China’s targeted growth of 7.0 percent for the year may not occur as the economy suffers from weaker consumer spending, sluggish export growth, property decline and a lack of infrastructure projects. The People’s Bank of China cut another interest rate this week, and analysts expect Chinese officials to commence more monetary easing measures and increase spending.

The April report does not spell China’s doom, but the data shows that a sustainable economy needs more work. China’s money supply dropped 10.1 percent compared to a year before, regardless of cash injection into the economy, and the overall state of the economy is at its worst in 25 years. Investment plunged to a 15-year low, with fixed-asset investment only rising 12 percent from January to April.

China’s Primary Problems

Beijing officials must address the property market, which makes up 15 percent of the economy, and it is a large reason why the Chinese economy is losing steam. Property investment declined 6.0 percent from January to April, a fall from 8.5 percent in the first quarter. One major problem is that some in the lending community are not issuing lower borrowing costs to customers. Further, many of the loans offered are reserved for refinancing and not new project ventures that can stimulate the economy. Beijing may increase spending in the public sector to boost economic activity, but China’s credit contraction prevents more infrastructure projects. Spending has also slowed down in the private sector, most notably the mining sector, and additional spending on new projects has dropped. Many businesses are not generating enough business to pay off debt loads, and consumer spending declined, falling from 10.5 in March to 10 percent in April.
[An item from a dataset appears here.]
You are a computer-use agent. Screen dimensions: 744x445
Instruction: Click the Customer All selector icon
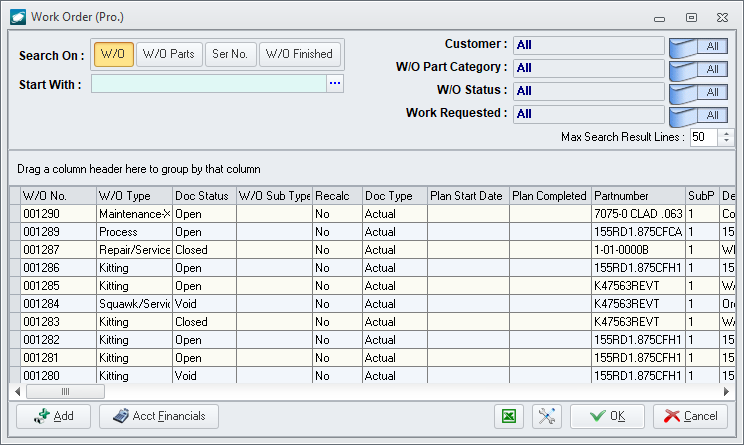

An Explanation of the Slowdown

Many are surprised and dissatisfied with China’s economic slowdown, but some analysts point out that the contraction is a transition point from an industrial economy to one based on consumerism. Because of this, many analysts further contend that China is beyond its growth peak of around 10 percent, transiting into an average 6.0 percent annually going forward. China’s shift is a sign of the nation’s monumental achievements, but the nation must be careful in towing the line between a new economy and maintaining a core manufacturing and commodity base that made the Chinese highly successful to begin with. Currently, around 40 percent of China’s GDP is spending-based. In comparison, around 70 percent of U.S. GDP is consumer-oriented. According to this trajectory, exporters of raw materials have the most to lose while U.S. companies that sell in Chinese markets will be the biggest winners.